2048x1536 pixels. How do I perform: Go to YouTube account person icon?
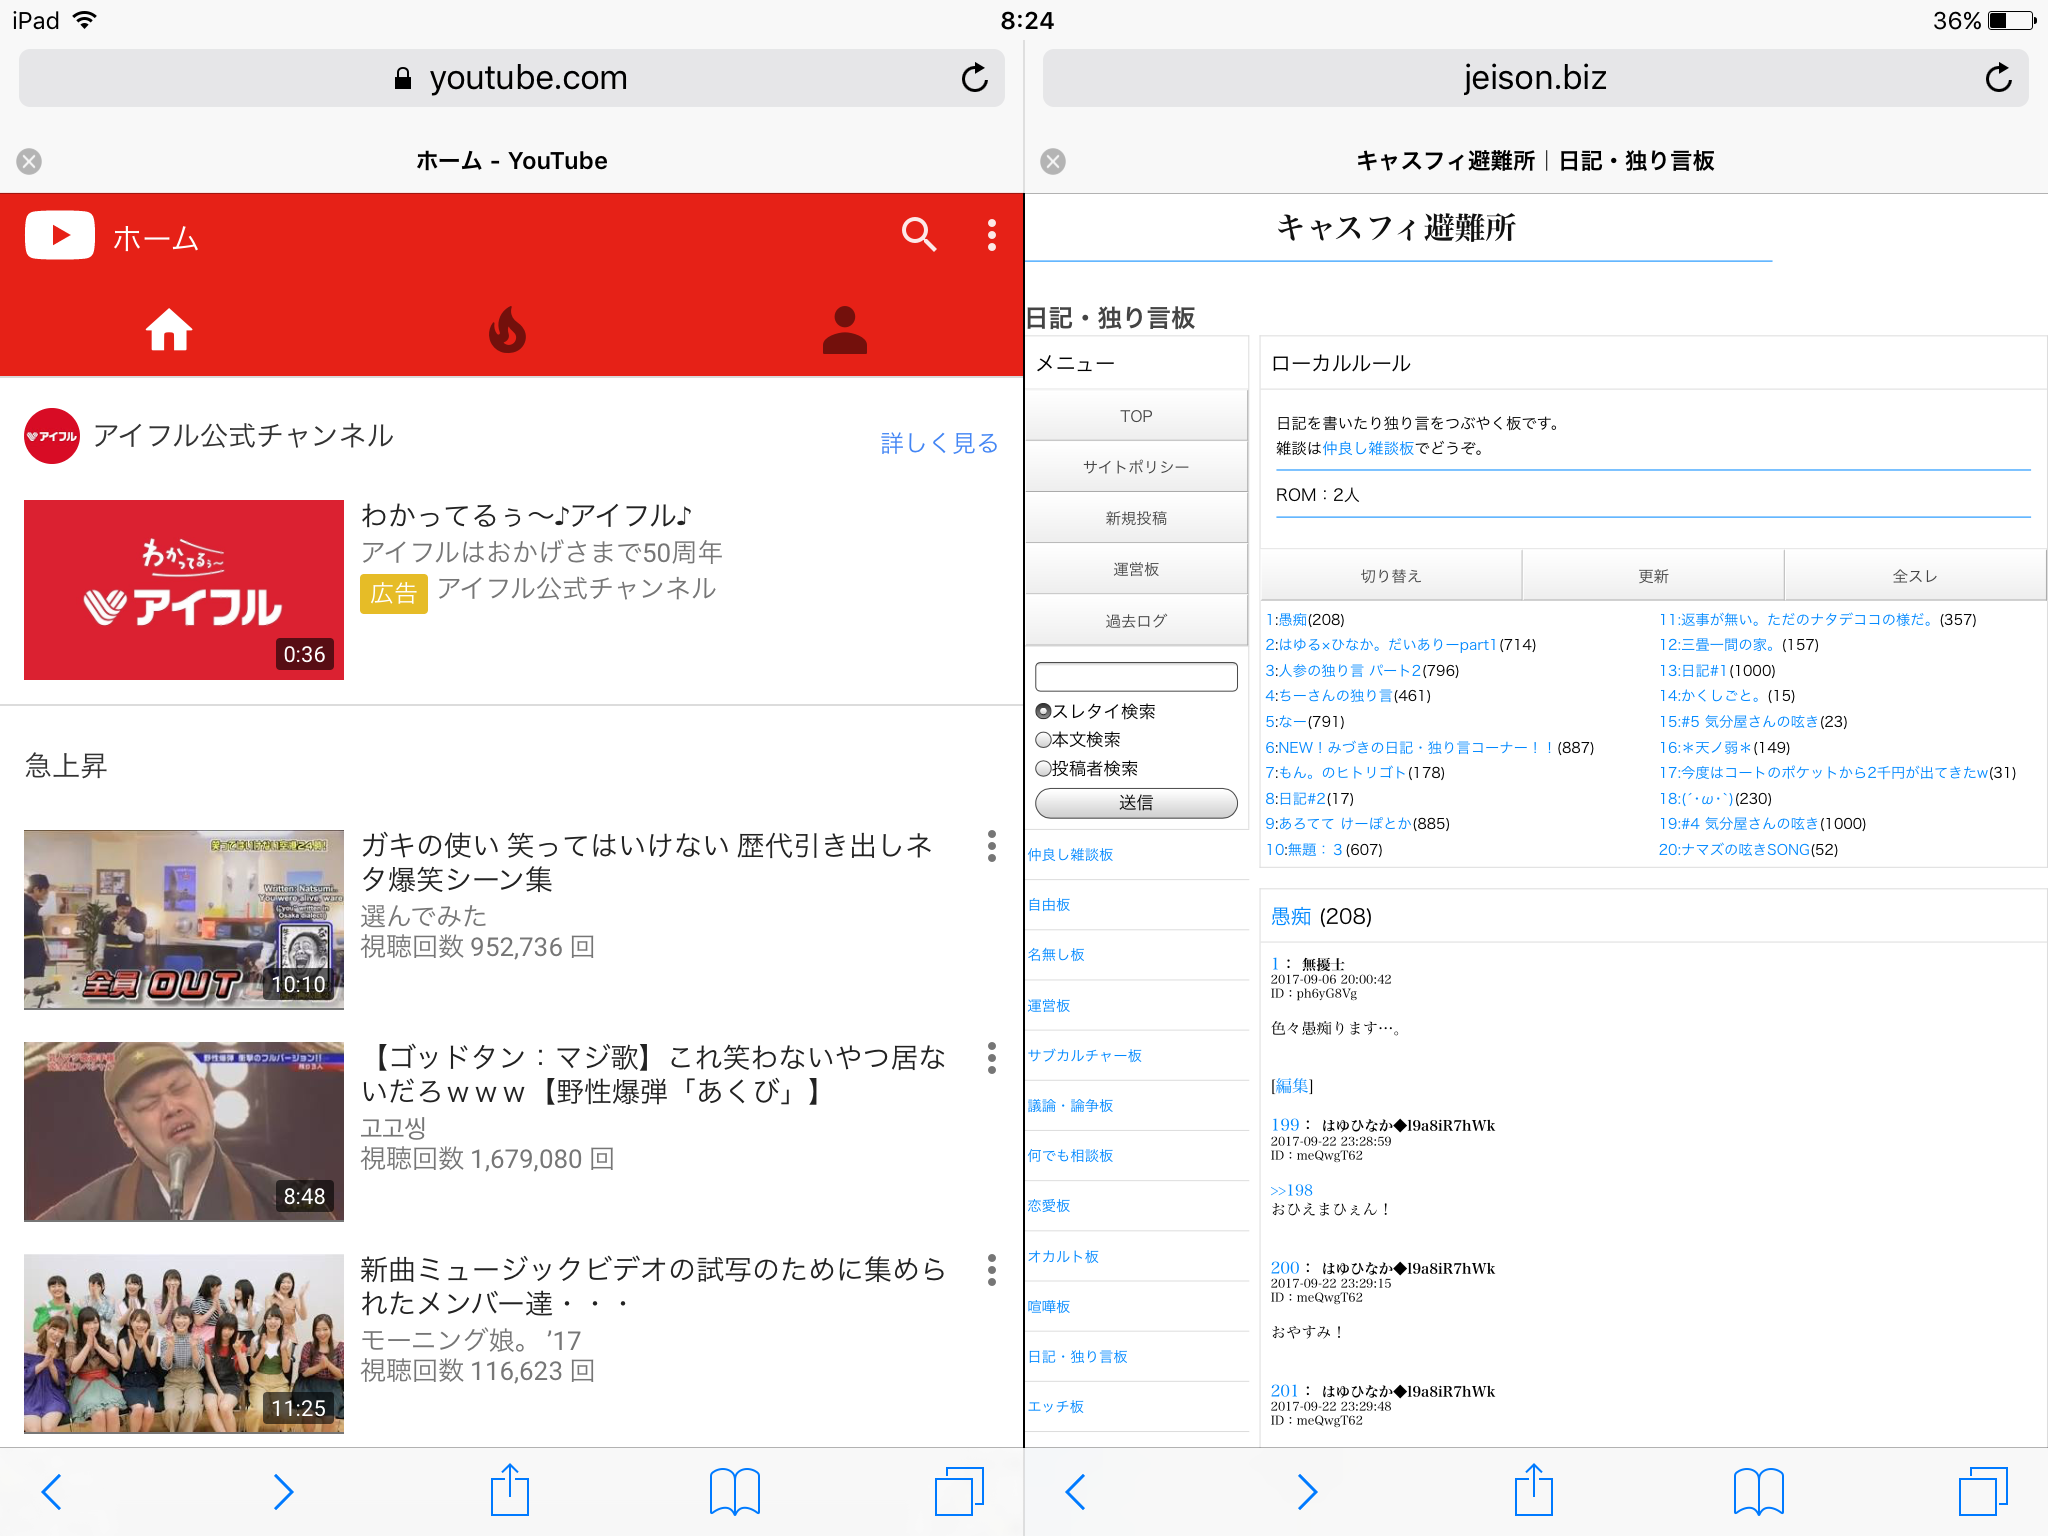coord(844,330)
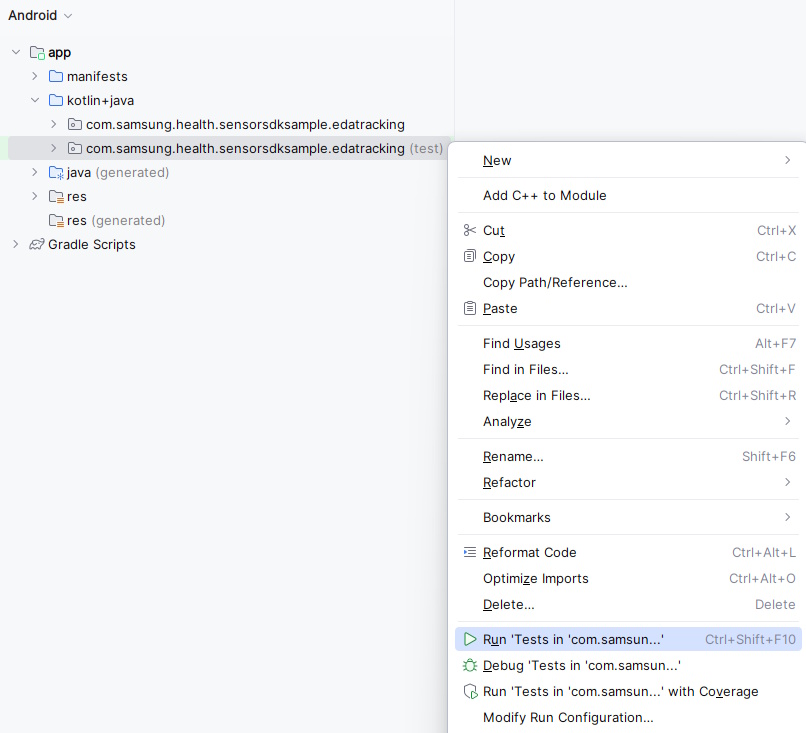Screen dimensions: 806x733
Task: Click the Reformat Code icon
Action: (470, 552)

* * *

Format each line of the data above as one string in a JSON list, skipping blank lines. Leave the pictures out.

[
  "2048x1536 pixels. How do I perform: Go to YouTube account person icon?",
  "coord(844,330)",
  "Screen dimensions: 806x733",
  "Task: Click the Reformat Code icon",
  "Action: (470, 552)"
]